Dataset records

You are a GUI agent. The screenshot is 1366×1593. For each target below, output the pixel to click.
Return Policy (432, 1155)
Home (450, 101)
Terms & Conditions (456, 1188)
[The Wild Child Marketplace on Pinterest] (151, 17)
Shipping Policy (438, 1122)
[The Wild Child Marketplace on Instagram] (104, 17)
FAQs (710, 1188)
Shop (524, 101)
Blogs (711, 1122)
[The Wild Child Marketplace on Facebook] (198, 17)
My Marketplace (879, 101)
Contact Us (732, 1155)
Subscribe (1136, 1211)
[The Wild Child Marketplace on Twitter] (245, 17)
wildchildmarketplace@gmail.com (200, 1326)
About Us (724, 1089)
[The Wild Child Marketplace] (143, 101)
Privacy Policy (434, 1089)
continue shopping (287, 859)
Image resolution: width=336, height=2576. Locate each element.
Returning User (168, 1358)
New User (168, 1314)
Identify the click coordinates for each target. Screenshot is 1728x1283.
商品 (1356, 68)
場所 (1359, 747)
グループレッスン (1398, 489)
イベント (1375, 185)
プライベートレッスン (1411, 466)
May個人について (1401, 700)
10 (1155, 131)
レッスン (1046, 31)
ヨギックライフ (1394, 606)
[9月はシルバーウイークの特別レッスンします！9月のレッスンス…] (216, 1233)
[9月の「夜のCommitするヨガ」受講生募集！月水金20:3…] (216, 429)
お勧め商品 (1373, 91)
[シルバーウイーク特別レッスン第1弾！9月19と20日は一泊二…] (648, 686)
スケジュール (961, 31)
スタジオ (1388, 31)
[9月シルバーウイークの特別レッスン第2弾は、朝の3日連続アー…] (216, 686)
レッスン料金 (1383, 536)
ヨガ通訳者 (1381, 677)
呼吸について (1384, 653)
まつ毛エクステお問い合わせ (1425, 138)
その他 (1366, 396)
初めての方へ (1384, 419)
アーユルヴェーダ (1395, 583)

§ **What is being asked**:
Each line above should be output exactly as written.

§ **Exercise result**:
You are a GUI agent. The screenshot is 1366×1593. For each target below, output the pixel to click.
Return Policy (432, 1155)
Home (450, 101)
Terms & Conditions (456, 1188)
[The Wild Child Marketplace on Pinterest] (151, 17)
Shipping Policy (438, 1122)
[The Wild Child Marketplace on Instagram] (104, 17)
FAQs (710, 1188)
Shop (524, 101)
Blogs (711, 1122)
[The Wild Child Marketplace on Facebook] (198, 17)
My Marketplace (879, 101)
Contact Us (732, 1155)
Subscribe (1136, 1211)
[The Wild Child Marketplace on Twitter] (245, 17)
wildchildmarketplace@gmail.com (200, 1326)
About Us (724, 1089)
[The Wild Child Marketplace] (143, 101)
Privacy Policy (434, 1089)
continue shopping (287, 859)
Image resolution: width=336, height=2576. Locate each element.
Returning User (168, 1358)
New User (168, 1314)
Identify the click coordinates for each target. Screenshot is 1728x1283.
商品 (1356, 68)
場所 (1359, 747)
グループレッスン (1398, 489)
イベント (1375, 185)
プライベートレッスン (1411, 466)
May個人について (1401, 700)
10 (1155, 131)
レッスン (1046, 31)
ヨギックライフ (1394, 606)
[9月はシルバーウイークの特別レッスンします！9月のレッスンス…] (216, 1233)
[9月の「夜のCommitするヨガ」受講生募集！月水金20:3…] (216, 429)
お勧め商品 (1373, 91)
[シルバーウイーク特別レッスン第1弾！9月19と20日は一泊二…] (648, 686)
スケジュール (961, 31)
スタジオ (1388, 31)
[9月シルバーウイークの特別レッスン第2弾は、朝の3日連続アー…] (216, 686)
レッスン料金 (1383, 536)
ヨガ通訳者 (1381, 677)
呼吸について (1384, 653)
まつ毛エクステお問い合わせ (1425, 138)
その他 (1366, 396)
初めての方へ (1384, 419)
アーユルヴェーダ (1395, 583)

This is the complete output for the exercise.